## Start

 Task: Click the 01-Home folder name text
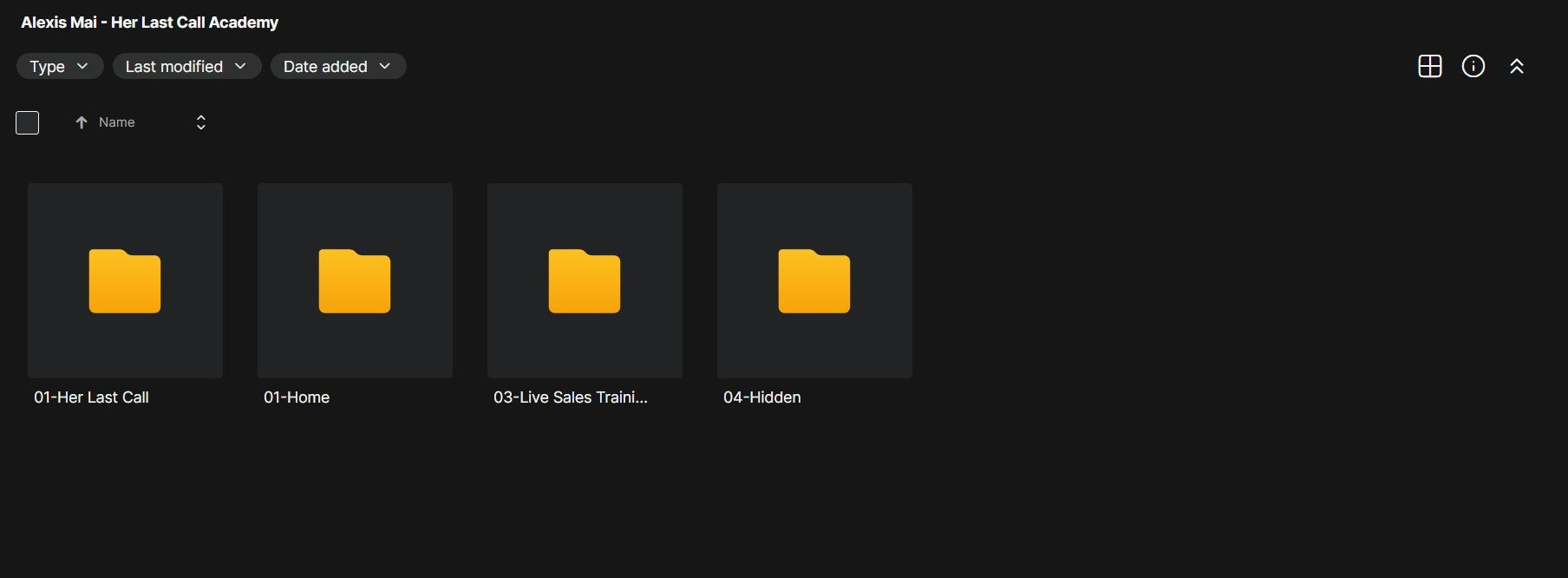click(297, 397)
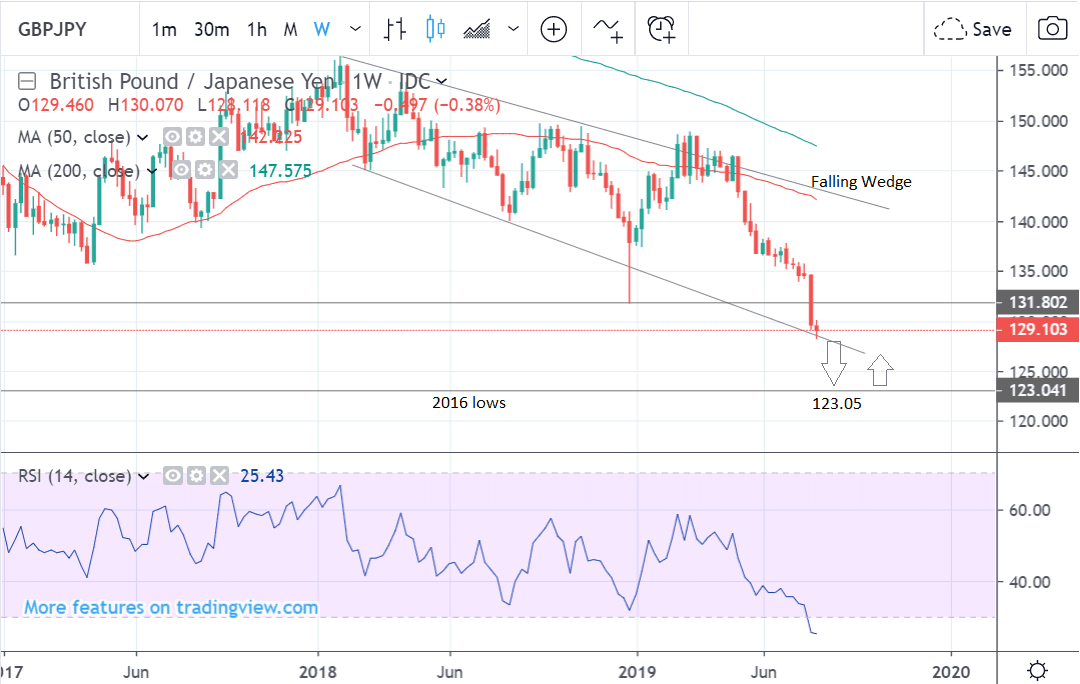
Task: Hide the MA (200, close) indicator
Action: (181, 171)
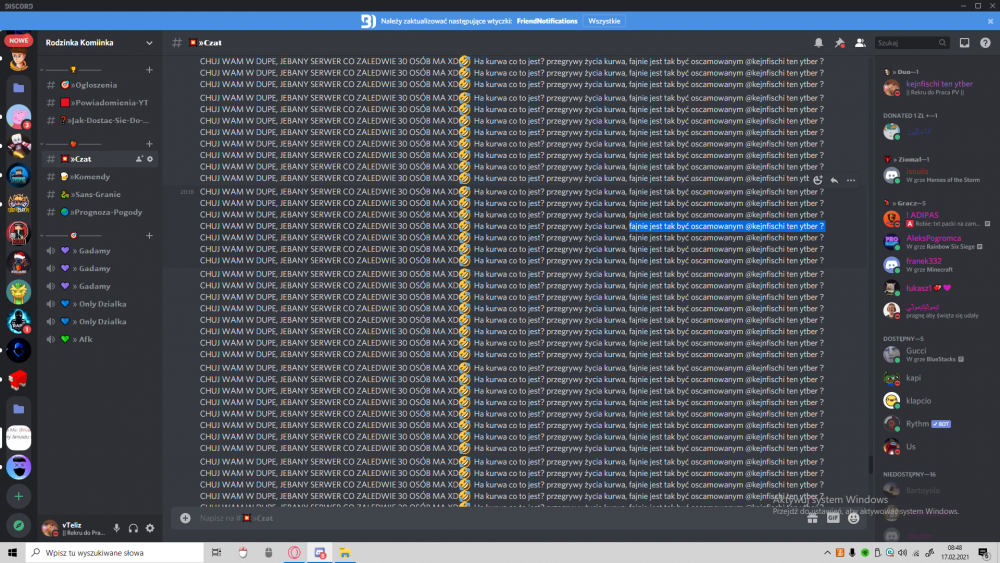Toggle headphones deafen in user panel
This screenshot has width=1000, height=563.
(x=133, y=528)
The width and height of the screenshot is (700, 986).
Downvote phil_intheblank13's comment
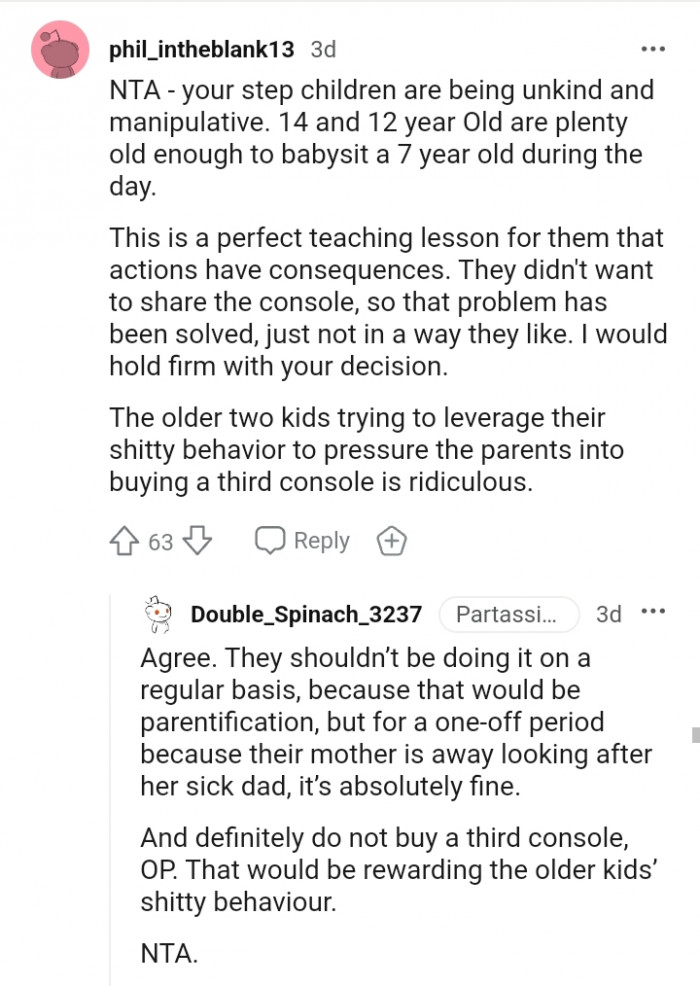[x=198, y=540]
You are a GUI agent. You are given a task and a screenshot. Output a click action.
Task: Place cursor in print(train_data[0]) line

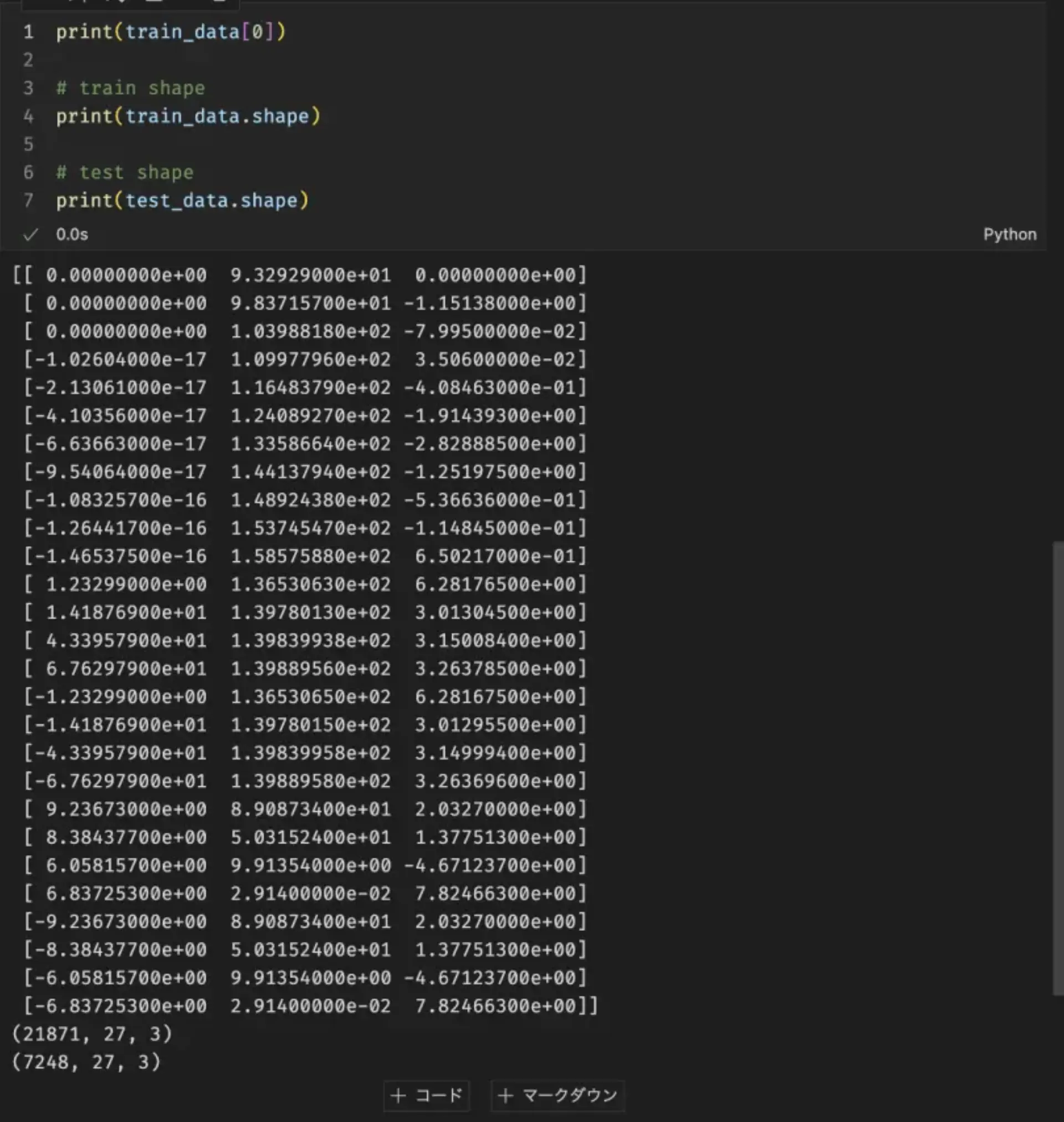(x=170, y=32)
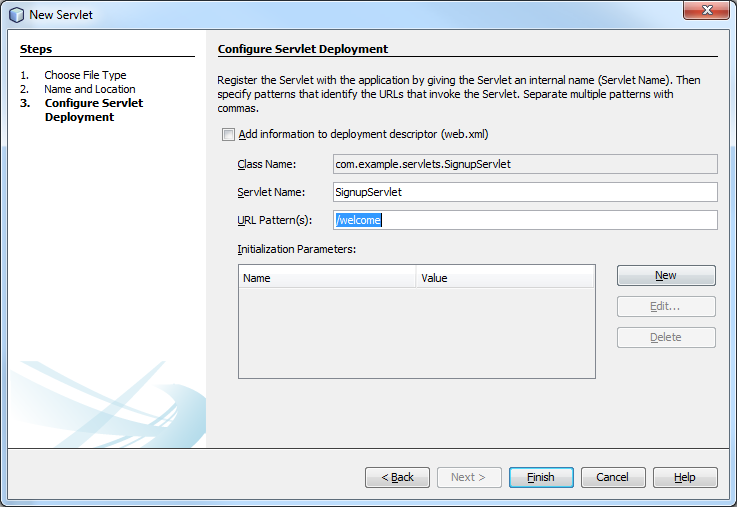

## End

Copy out every line of the data above word for word, leaving out the pictures.

▶ **Response to this task**:
 Task: Click the 01-Home folder name text
click(297, 397)
Task: Hide the MA (200, close) indicator
Action: (181, 171)
Toggle headphones deafen in user panel
This screenshot has width=1000, height=563.
(x=133, y=528)
The width and height of the screenshot is (700, 986).
Downvote phil_intheblank13's comment
[x=198, y=540]
You are a GUI agent. You are given a task and a screenshot. Output a click action.
Task: Place cursor in print(train_data[0]) line

(x=170, y=32)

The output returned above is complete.